Any high school senior in government class can tell you the many different hats a president wears during his time in office. In my lifetime, Presidents Carter, Reagan, Daddy Bush, Clinton, and W. Bush have presided over our government, yet not a single one of those men was able to wear a hat that, while not required for the job, is certainly valued and admired: serving as a role model to young American families. Barack and Michelle Obama are raising children who appear to be respectful, proud, intelligent, assertive, fun, and who have the potential to be citizens who make enormous contributions to the world around them. As I watched footage on the television of the Obamas with their daughters, read magazine articles featuring the family, and flipped through countless campaign, election day, and inauguration photographs, I was struck by the single repeated image, that of President Obama leaning in to his daughter, giving her his undivided attention even amidst the chaos and importance of the world around him. If the President of the United States has the time and the wisdom of granting his children his undivided, full attention, might each of us find a little bit more undivided time with our own children as well?

Monday, February 2, 2009

A Preview of What's to Come...

It's been almost a month - disgraceful! My guilt, on its own, was a nagging voice in my head, reminding me that I needed to update the blog, but the kick-in-the-pants message I got from a certain reader was the real motivation I felt to get this ball rolling again.

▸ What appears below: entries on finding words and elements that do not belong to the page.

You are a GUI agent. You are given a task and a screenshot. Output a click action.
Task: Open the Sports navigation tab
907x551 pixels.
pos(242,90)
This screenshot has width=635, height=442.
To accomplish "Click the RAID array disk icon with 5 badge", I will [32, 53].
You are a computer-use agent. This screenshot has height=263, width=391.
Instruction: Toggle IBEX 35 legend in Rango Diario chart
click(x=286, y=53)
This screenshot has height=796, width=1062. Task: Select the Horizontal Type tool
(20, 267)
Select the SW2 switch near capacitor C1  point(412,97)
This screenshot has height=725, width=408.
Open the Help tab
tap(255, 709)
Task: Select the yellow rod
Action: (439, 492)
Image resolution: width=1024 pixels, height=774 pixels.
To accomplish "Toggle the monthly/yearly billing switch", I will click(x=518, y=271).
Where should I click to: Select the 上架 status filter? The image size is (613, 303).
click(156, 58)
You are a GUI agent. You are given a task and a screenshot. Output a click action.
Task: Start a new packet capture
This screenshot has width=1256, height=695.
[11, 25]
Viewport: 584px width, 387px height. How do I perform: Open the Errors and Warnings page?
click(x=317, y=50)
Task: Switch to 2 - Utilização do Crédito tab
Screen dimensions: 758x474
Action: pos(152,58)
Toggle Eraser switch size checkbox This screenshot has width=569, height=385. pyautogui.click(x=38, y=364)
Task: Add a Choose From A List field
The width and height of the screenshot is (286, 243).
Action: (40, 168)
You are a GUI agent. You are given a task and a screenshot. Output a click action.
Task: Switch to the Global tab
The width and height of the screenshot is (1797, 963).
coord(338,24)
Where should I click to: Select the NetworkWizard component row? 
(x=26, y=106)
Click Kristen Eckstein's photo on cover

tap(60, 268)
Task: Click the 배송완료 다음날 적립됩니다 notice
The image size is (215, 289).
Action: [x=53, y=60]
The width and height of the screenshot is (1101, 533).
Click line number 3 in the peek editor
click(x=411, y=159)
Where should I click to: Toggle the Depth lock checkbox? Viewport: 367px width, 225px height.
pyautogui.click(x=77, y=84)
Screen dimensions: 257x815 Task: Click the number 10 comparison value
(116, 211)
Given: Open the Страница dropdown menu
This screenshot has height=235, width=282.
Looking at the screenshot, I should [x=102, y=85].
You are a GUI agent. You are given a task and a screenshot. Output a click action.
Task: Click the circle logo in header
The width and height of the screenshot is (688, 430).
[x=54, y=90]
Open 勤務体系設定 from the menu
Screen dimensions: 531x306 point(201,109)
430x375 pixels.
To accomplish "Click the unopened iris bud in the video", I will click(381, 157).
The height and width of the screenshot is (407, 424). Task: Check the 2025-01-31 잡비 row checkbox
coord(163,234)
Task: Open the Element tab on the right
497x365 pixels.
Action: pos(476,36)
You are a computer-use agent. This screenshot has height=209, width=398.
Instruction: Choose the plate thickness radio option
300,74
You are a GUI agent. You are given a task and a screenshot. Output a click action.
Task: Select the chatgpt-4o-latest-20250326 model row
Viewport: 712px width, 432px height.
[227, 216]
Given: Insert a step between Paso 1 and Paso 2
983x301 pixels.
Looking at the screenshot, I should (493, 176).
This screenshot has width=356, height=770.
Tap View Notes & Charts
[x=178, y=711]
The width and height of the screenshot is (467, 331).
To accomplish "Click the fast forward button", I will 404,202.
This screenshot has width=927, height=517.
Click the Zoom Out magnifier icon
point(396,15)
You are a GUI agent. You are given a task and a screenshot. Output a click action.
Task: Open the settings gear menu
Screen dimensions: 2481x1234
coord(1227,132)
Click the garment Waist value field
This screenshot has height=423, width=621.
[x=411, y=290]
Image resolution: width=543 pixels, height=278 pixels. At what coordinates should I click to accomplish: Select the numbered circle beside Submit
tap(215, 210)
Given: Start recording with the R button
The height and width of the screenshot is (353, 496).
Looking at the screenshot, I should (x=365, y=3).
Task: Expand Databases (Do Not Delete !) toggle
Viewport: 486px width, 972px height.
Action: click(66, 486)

Ironically, one of the many things keeping me from blogging recently is the pressure to finish my teaching proposal for the summer camp at UVA where I usually spend my summer mornings. This year, I'm proposing to teach a class called Can't Remember? Blog Your Memory - a course designed to teach kids how to create, maintain, and enjoy their very own blog. One of the fundamental goals of the class is to foster the sense of responsibility students will have to their readers to publish regularly....

So here is a preview of what's to come:
  • Reflections on the most historic of all inaugurations, and musings on the Model First Family
  • The Mommy Peaces
  • The Tooth Fairy visits Camp Bearwood!
  • The Cork Floor Adventure Weekend
  • ...and finally, my new theme song. Here's the anagram for one [slightly abridged] line from the song:
Be Teenier Mouse Spy

(puzzle it out and you have the first clue!)